Segment Start: Data extract

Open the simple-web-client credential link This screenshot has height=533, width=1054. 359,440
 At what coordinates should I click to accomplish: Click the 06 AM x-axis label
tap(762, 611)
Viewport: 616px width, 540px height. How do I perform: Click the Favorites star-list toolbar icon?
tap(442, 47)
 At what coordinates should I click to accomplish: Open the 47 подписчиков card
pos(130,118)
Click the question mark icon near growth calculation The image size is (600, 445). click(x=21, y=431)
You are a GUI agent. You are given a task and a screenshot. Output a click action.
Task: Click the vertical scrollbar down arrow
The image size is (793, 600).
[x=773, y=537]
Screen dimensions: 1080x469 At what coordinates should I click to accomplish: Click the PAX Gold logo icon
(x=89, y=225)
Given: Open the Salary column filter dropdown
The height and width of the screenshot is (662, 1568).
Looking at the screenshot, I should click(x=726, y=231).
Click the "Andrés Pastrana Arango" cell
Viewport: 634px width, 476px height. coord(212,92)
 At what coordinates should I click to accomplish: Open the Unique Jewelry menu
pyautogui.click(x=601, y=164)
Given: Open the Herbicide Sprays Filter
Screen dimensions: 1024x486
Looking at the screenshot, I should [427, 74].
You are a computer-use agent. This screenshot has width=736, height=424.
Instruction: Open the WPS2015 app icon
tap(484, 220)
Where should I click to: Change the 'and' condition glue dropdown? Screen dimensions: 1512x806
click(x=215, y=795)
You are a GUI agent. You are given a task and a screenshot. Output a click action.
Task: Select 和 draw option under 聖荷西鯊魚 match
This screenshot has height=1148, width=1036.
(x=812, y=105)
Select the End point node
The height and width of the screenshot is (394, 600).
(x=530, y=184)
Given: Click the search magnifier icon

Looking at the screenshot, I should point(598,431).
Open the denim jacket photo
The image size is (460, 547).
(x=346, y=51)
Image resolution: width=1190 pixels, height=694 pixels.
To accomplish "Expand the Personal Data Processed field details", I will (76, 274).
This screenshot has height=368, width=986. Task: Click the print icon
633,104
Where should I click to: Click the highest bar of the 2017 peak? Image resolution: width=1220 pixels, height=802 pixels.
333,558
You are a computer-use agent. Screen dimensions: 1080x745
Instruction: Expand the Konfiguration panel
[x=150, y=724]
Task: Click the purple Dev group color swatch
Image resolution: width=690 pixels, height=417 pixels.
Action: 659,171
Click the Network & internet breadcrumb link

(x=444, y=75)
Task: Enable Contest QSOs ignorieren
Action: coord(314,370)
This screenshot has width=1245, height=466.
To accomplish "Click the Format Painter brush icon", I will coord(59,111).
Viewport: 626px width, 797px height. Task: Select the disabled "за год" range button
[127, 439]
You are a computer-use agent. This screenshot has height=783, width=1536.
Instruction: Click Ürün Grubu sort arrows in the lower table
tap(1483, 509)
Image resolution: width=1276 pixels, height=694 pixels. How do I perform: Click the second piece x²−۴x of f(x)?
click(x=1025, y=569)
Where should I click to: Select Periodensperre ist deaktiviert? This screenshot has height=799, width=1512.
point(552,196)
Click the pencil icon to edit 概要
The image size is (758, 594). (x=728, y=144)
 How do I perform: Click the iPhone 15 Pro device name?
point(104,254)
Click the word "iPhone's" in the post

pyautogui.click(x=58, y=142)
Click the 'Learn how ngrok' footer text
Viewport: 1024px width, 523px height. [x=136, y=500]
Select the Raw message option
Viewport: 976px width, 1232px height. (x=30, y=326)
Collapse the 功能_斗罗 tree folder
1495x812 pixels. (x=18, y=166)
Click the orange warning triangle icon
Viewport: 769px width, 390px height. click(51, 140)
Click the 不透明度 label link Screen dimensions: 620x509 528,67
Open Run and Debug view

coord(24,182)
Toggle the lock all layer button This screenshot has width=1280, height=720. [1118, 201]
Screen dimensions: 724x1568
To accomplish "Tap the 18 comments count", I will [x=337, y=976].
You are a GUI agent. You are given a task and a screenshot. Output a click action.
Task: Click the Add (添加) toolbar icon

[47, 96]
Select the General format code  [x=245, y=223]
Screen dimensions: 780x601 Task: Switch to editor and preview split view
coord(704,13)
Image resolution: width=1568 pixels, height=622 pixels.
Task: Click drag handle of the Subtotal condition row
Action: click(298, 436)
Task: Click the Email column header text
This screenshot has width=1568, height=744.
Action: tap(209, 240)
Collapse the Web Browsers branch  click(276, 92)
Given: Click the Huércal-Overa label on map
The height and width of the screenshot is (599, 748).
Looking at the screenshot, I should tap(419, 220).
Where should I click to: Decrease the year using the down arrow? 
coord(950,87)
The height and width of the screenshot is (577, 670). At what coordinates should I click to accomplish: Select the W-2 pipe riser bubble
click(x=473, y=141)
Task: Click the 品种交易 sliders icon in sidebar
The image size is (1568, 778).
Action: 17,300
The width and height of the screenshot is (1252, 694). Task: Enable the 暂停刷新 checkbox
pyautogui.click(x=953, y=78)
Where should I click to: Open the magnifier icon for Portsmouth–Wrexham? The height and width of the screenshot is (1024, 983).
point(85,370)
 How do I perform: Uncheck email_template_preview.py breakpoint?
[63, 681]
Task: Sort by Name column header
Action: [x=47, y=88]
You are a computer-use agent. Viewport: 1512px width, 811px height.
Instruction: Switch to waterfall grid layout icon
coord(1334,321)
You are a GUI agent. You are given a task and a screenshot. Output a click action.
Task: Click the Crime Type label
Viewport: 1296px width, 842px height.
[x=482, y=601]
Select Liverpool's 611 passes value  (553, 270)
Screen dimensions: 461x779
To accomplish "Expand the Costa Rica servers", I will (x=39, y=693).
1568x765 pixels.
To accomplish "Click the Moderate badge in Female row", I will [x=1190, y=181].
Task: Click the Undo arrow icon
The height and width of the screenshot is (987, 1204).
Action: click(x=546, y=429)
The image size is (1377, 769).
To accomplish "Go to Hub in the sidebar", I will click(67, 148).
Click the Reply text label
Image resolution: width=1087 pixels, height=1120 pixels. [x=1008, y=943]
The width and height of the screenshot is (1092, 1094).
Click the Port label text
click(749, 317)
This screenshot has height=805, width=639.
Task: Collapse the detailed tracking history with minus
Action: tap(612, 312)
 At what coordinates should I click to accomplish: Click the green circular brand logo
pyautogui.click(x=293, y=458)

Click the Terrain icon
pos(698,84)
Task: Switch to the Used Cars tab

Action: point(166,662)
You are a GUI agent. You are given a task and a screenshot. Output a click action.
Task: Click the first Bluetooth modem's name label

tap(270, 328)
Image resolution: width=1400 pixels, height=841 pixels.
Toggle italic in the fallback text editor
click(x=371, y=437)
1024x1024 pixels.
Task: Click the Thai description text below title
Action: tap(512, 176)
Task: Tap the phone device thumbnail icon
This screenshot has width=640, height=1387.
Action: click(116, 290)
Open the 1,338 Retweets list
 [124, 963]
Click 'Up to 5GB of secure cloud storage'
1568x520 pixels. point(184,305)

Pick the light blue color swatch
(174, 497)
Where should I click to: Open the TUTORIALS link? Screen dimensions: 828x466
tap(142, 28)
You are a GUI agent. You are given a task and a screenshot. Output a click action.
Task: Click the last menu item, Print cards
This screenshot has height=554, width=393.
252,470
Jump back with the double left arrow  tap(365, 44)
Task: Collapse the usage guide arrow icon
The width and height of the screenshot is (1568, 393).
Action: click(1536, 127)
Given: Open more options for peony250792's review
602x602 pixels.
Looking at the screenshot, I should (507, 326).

Segment End: Data extract

◆ **What the task asks**
Read through the data and copy every line where "computer" shows up.

◆ **Result of the exercise**
You are a computer-use agent. This screenshot has width=736, height=424.
You are a computer-use agent. Screen dimensions: 1080x745
You are a computer-use agent. This screenshot has height=783, width=1536.
You are a computer-use agent. Viewport: 1512px width, 811px height.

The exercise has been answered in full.